Think for a minute about how quickly you eat your breakfast, lunch and dinner.

Do you find yourself finishing your meals long before your family and friends finish theirs?

Do you ever put food into your mouth before you’ve finished chewing the previous bite?

Do you tend to squeeze in meals just before running off to an appointment or an event?

If any of the above sounds familiar, then you may be doing yourself tremendous harm by increasing your risk for type 2 diabetes, according to new research.


Lithuanian researchers, including Lina Radzeviciene, MD, PhD, an endocrinologist and the lead author of the study, asked subjects to fill out a questionnaire about how quickly they ate compared with those around them (their choices were faster, the same and slower). And what they discovered is that participants who said that they ate “faster” were 2.5 times as likely to have type 2 diabetes as those who said that they ate “slower.”

Now that’s remarkable—it means that you can tell a lot about someone’s risk for getting type 2 diabetes just by how quickly that person eats!

Why might this be? There are two potential reasons—and they both have to do with overeating, which is easy to do when you eat fast, because it takes your body about 20 minutes to register fullness. Overeating signals the pancreas to produce more insulin, and an overproduction of insulin can lead to type 2 diabetes, said Dr. Radzeviciene. Overeating also makes you more likely to become obese—another risk factor for type 2 diabetes.

Of course, it’s possible that you’ve been eating quickly for your whole life and you have yet to overeat, become obese and/or develop type 2 diabetes. Congrats—you’ve been getting away with it! Fast eating doesn’t guarantee that you’ll overeat, become obese and/or develop type 2 diabetes. But it does raise your risk. That means that the more often you do it, the more likely you’ll overeat and the more likely you’ll develop these problems—especially as you age, when your metabolism slows and you’re less apt to be very active and burn lots of calories. In other words (I’m sorry to tell you), just because you haven’t been negatively affected by fast eating yet doesn’t mean that you’ll be off the hook for life.

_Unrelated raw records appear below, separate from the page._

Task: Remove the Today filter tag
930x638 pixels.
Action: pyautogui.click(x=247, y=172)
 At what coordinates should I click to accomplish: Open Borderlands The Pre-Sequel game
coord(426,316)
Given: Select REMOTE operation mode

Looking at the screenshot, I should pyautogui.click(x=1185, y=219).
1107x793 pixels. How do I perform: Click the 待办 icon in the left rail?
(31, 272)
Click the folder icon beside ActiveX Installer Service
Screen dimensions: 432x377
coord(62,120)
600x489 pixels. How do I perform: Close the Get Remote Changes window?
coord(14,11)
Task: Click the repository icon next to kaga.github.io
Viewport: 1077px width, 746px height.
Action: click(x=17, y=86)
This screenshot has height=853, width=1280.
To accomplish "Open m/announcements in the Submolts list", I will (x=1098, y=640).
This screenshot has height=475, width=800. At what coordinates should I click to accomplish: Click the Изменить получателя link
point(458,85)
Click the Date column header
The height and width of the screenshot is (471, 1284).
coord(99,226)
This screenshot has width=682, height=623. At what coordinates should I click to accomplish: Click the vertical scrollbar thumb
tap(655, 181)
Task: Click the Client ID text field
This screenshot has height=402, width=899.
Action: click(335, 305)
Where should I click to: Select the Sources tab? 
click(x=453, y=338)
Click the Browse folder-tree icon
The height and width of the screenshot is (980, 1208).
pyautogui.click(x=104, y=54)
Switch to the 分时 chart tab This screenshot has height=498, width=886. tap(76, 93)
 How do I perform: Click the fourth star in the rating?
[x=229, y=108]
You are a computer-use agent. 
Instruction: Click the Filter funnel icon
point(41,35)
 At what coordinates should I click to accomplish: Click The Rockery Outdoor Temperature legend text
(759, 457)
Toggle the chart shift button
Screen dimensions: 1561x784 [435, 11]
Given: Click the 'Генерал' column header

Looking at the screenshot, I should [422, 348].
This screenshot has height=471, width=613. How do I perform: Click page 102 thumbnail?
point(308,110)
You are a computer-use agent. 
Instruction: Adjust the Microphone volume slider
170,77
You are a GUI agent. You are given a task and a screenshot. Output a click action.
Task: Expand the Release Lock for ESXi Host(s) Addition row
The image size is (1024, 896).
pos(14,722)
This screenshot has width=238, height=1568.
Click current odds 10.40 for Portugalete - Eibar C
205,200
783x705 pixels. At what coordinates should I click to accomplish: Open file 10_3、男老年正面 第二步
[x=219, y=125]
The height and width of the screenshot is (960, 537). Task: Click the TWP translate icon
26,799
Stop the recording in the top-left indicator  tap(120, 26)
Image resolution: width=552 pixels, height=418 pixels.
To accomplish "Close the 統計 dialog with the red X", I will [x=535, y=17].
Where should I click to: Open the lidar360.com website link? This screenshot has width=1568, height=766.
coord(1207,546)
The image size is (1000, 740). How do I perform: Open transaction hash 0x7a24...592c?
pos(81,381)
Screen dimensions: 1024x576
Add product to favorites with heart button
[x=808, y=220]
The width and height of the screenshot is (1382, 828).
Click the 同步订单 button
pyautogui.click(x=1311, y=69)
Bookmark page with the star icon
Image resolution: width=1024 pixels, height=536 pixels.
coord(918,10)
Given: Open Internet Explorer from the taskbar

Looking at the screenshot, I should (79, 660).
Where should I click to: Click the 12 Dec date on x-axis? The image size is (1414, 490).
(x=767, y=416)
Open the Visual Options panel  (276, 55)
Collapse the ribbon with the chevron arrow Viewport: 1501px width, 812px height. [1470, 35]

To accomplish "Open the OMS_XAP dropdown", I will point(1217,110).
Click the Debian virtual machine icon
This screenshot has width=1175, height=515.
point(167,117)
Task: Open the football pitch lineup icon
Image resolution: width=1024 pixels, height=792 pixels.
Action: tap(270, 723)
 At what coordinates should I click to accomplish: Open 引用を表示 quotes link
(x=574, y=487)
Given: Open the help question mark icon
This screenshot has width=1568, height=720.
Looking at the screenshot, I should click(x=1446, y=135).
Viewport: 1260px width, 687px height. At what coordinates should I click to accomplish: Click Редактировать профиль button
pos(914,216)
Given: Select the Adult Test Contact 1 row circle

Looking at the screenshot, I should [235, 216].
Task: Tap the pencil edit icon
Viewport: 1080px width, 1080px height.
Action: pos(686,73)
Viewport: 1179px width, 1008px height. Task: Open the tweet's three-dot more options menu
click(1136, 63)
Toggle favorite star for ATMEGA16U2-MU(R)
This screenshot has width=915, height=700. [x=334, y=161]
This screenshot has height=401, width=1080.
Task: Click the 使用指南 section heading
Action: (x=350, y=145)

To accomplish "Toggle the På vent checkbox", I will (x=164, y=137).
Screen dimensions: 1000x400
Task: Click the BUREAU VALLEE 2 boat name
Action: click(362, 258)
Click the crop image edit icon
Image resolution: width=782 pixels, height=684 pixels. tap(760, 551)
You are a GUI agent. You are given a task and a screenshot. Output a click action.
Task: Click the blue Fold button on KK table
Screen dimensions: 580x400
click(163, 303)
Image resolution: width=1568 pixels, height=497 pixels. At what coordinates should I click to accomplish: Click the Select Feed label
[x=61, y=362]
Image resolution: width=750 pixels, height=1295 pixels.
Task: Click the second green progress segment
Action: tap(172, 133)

The news that fast eating is harmful was no surprise to Jan Chozen Bays, MD, a pediatrician, Zen teacher and author of Mindful Eating: A Guide to Rediscovering a Healthy and Joyful Relationship with Food. But she said that there are simple ways to help yourself take your time while you eat. Here are her tips…

1. Have an appetizer. Instead of diving into an entrée on an empty stomach, tame your appetite first with a small, healthy appetizer, such as fresh celery slices with peanut butter or a spinach salad.

2. Control your portions. The more you love a food, the more critical it is to control your portions, because you’re likely to crave more. Take one serving, put it on your plate and then put the food back in the refrigerator, freezer or pantry—or buy preportioned containers of the food.

3. Eat more real food and less processed food. This tip isn’t just about nutrition—it’s also, literally, about how long it takes to chew different foods. Real, whole foods such as whole grains, legumes, meats and vegetables take longer to eat because your teeth have to start “processing” them from their natural states. Think about how long it takes you to eat, say, a bean salad versus the way you might scarf down macaroni and cheese—you get the idea.

4. Don’t multitask. Don’t read the paper, watch TV, text, drive or answer e-mails while eating. When you’re not paying attention to what’s on your plate or in your mouth, it’s much easier to gobble too much too quickly.

5. Take breaks. Put down your utensils (or your sandwich) between bites. As you chew your food slowly, savor the flavor. Then take a deep breath and count to 20. Next, take a sip of your beverage. Talk to the person next to you if you’re eating with a group.

6. Eat as a guest. You would never invite someone to your home so he or she could stand over the kitchen sink eating leftovers out of a storage container. So why should you eat that way? Sit down at a table, set out some nice plates, play soothing music…and you’ll be less likely to rush.